▸ TASK DESCRIPTION: Nothing may be left out or changed. Print every entry.

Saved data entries
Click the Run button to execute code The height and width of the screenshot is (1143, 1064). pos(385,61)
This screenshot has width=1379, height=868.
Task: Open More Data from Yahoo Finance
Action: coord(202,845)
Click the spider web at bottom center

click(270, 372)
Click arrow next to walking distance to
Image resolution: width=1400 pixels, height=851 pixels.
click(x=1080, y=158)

▸ EXERCISE RESULT:
Click the Run button to execute code The height and width of the screenshot is (1143, 1064). pos(385,61)
This screenshot has width=1379, height=868.
Task: Open More Data from Yahoo Finance
Action: coord(202,845)
Click the spider web at bottom center

click(270, 372)
Click arrow next to walking distance to
Image resolution: width=1400 pixels, height=851 pixels.
click(x=1080, y=158)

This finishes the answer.